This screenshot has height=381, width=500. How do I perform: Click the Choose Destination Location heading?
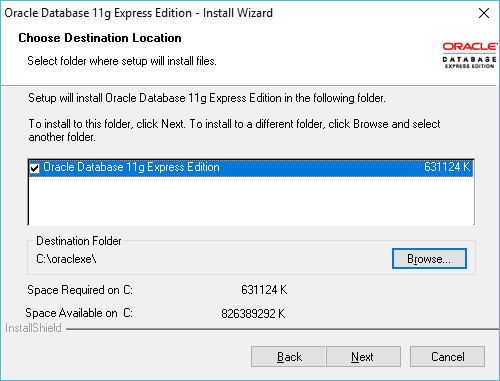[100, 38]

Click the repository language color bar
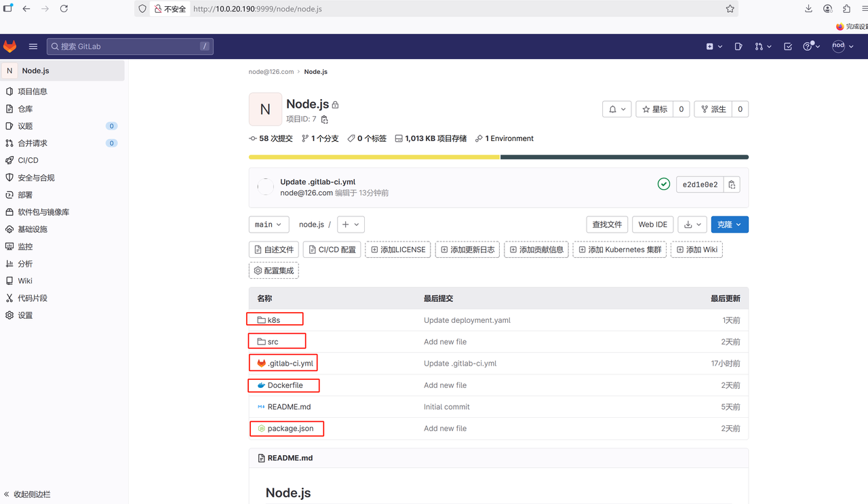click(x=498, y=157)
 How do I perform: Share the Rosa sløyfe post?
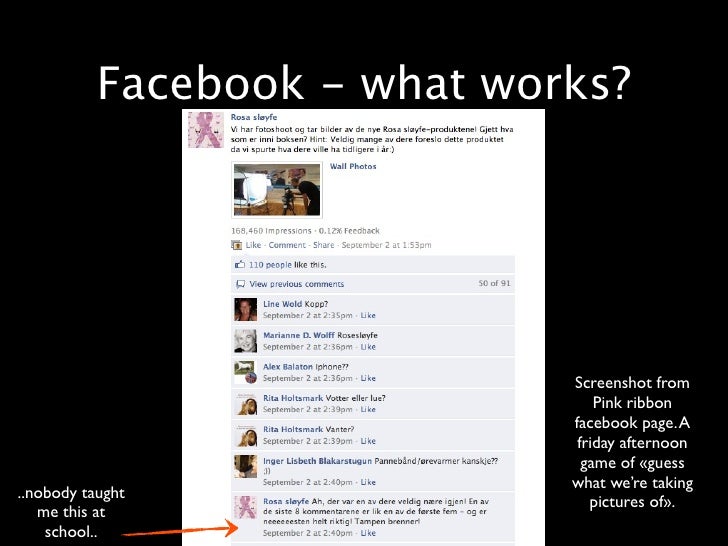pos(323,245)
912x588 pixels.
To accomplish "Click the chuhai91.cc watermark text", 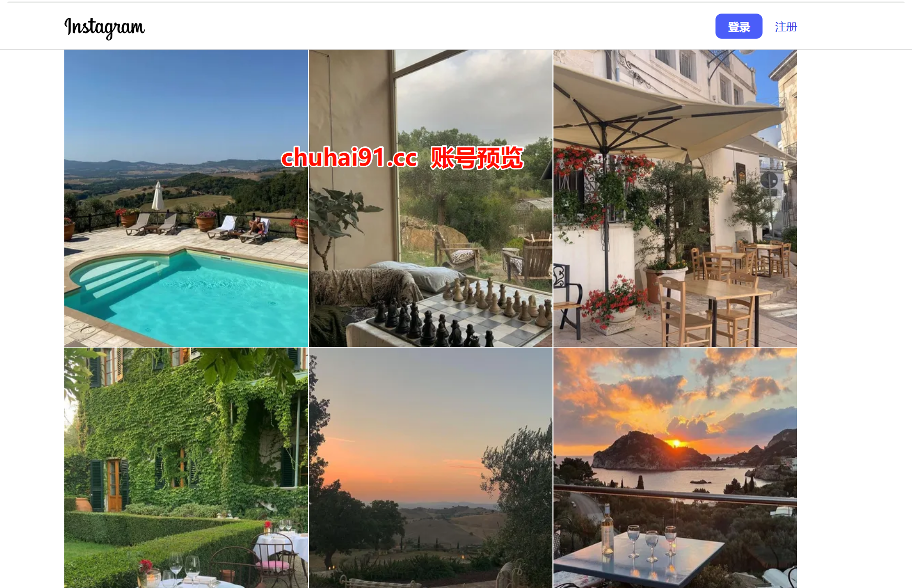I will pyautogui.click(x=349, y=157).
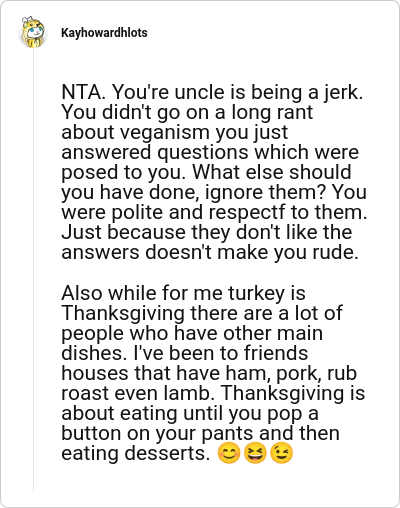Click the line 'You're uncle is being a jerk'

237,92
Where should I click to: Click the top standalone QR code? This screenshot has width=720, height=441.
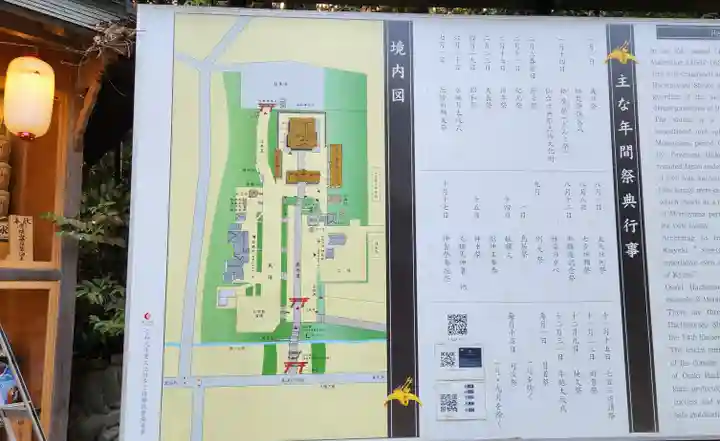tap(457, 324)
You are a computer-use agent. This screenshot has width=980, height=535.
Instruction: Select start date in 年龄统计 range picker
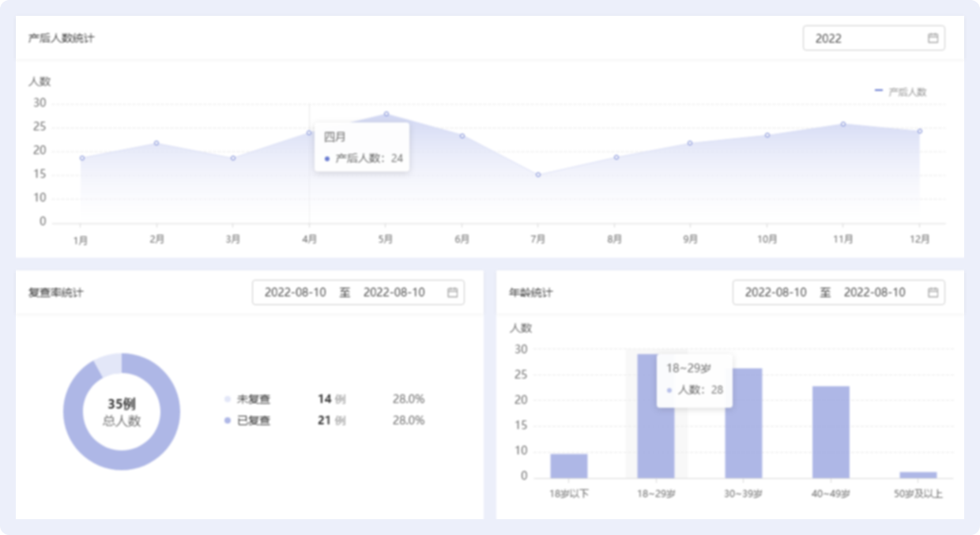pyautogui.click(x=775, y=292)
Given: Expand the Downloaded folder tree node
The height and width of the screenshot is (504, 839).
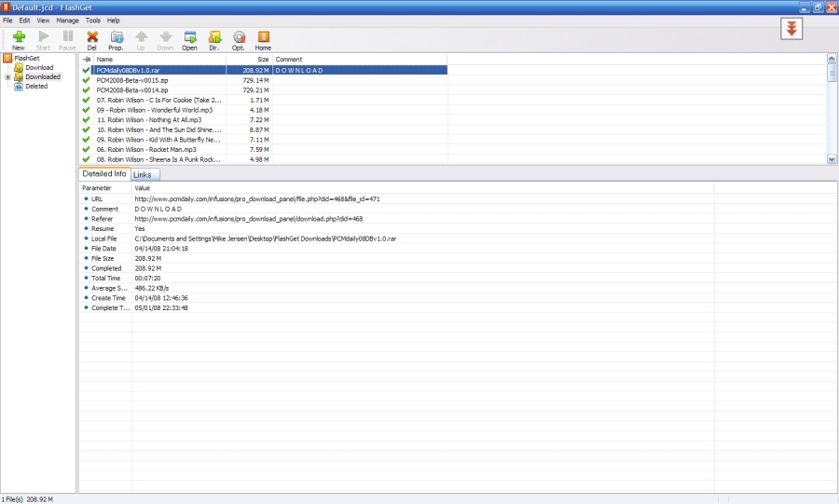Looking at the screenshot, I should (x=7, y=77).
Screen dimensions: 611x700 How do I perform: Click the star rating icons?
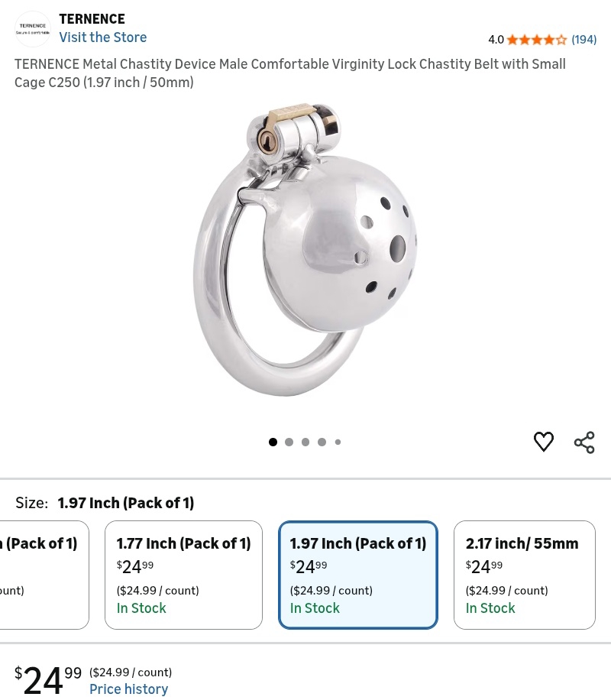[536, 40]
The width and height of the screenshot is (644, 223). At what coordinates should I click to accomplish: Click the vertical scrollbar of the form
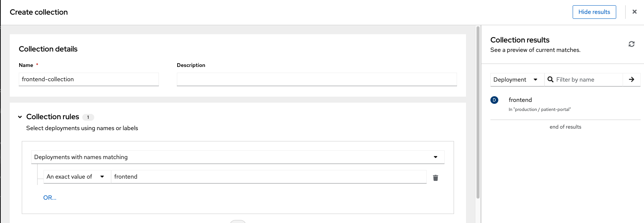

==========

• **Activity**
From the line that includes "Instruction: Select start" on down to the last line of the entries above, set down each line exactly, leaving out the pictures.

• **Result below**
Instruction: Select start date in 年龄统计 range picker
pyautogui.click(x=775, y=292)
Given: Expand the Downloaded folder tree node
The height and width of the screenshot is (504, 839).
Looking at the screenshot, I should (x=7, y=77).
Screen dimensions: 611x700 How do I perform: Click the star rating icons?
[536, 40]
The width and height of the screenshot is (644, 223). At what coordinates should I click to accomplish: Click the vertical scrollbar of the form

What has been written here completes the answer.